Service to America Defines Career of Lander Alumna, Lt. Gen. Maria R. Gervais


    Service to America Defines Career of Lander Alumna, Lt. Gen. Maria R. Gervais

    Story by Karen Petit

    Leadership often is quiet, represented not by words, but by action.

    The three stars that Lt. Gen. Maria R. Gervais, a Lander University alumna, wears on her uniform designate her post as a senior officer in the U.S. Army. The stars speak volumes about her commitment to our nation.

    Lt. Gen. Gervais, now in her 34th year of military service, has devoted her life to the U.S. Army, a time spent building a legacy of duty that lives through the thousands of men and women whom she has led and trained in her U.S. Army assignments and with whom she has worked in posts around the world.

    While the stars command attention, it is the general’s demeanor and words which bring everyone to attention. Reserved and dignified, Lt. Gen. Gervais is quick to smile and laugh, exuding a warmth most people may not expect from a high-ranking officer. But when Lt. Gen. Gervais speaks of patriotism, duty and service, her message is powerful.

    U.S. Army Lt. Gen. Maria R. Gervais tours the Lander University campus and meets with officials during a visit to the Upstate. From the left are Adam Taylor, President’s Office chief of staff, Dr. Richard Cosentino, Lander University president, and Jason Smith, director of Lander’s Military and Veteran Services. Photo by Laura B. Wood

    Lt. Gen. Gervais visited Greenwood recently on a whirlwind trip that included visits to area high schools, Piedmont Technical College and the Chamber of Commerce. At the Greenwood County Veterans Center, Lt. Gen. Gervais met with veterans, toured the military museum and was honored with the “Great American Award” by Rosalind Burke, director of the Greenwood Veterans Affairs Office. She was joined by her husband, retired U.S. Army Lt. Col. Chris Gervais.

    She also met with Lander University officials, a meeting followed by a visit with ROTC cadets from Lander, Newberry College and Presbyterian College.

    “You are the future of our Army,” Lt. Gen. Gervais told the cadets, “and you are in the best leadership program.”

    She speaks from experience. Lt. Gen. Gervais is the Deputy Commanding General/Chief of Staff for the U.S. Army Training and Doctrine Command (TRADOC) and is stationed at Fort Eustis, Va.

    In the military, “we do leadership every day,” she said. “The soldiers that you are leading are hungry for your leadership. You are entering the best trained, best equipped, best respected military in the world. You are going to lead America’s sons and daughters.”

    That responsibility, she said, comes with “much trust and confidence at such a young age, but you can lead. And you will. You must. Even on your worst day, it better be the best day for those that you lead.”

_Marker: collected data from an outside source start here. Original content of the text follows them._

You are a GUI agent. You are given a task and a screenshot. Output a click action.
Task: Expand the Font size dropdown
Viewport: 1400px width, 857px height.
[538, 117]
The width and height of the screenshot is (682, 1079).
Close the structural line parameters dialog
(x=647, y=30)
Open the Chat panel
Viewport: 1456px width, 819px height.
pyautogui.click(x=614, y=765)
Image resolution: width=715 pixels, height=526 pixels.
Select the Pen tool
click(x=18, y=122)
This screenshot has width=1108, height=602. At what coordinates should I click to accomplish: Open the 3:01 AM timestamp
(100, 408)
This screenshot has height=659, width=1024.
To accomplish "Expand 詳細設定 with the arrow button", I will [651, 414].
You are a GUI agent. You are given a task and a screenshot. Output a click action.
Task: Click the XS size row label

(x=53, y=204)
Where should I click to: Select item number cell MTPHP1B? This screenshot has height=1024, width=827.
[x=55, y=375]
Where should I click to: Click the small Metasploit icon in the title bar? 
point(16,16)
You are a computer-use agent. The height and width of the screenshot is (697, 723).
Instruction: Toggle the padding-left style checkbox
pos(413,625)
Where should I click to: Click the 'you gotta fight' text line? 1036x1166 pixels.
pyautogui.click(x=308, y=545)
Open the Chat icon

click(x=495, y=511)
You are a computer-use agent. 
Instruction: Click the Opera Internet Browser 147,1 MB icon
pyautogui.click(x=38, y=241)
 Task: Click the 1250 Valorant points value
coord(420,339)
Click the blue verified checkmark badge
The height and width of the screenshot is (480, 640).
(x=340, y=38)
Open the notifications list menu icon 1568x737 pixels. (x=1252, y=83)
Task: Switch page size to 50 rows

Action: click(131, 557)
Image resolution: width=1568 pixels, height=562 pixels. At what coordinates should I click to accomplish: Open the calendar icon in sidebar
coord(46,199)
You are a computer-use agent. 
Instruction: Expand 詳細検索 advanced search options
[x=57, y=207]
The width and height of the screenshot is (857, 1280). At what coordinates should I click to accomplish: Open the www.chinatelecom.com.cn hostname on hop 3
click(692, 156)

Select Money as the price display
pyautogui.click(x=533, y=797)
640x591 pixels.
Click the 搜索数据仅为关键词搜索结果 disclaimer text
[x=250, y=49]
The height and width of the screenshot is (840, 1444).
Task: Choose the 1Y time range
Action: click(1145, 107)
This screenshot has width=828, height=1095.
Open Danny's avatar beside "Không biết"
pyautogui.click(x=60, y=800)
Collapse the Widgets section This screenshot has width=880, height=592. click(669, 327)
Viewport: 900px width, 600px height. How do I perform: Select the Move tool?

    She talked about her own experiences as a young military officer and the opportunities afforded her through the Army. “I received extensive training. The Army sent me to school, gave me skills. I developed trust and confidence. I became part of a larger team. The opportunities, the things that I have gotten to do are why I’m here more than 30 years later. You are going to have the best journey.”

    ROTC cadets from Lander University, Presbyterian College and Newberry College meet with U.S. Army Lt. Gen. Maria R. Gervais during a recent visit to Lander’s campus. Lt. Gen. Gervais is Deputy Commanding General/Chief of Staff for the U.S. Army Training and Doctrine Command (TRADOC) and is stationed at Fort Eustis, Va. Photo by Laura B. Wood

    For those wondering if they had the capacity to lead, Lt. Gen. Gervais put all doubts to rest. She acknowledged that she was an introvert in her early life. “I used to be so quiet. But I watched, and I learned every day from higher ranking officers, my peers and my subordinates. I continue to learn and to grow, just as you will. I can see the talent and potential in you.”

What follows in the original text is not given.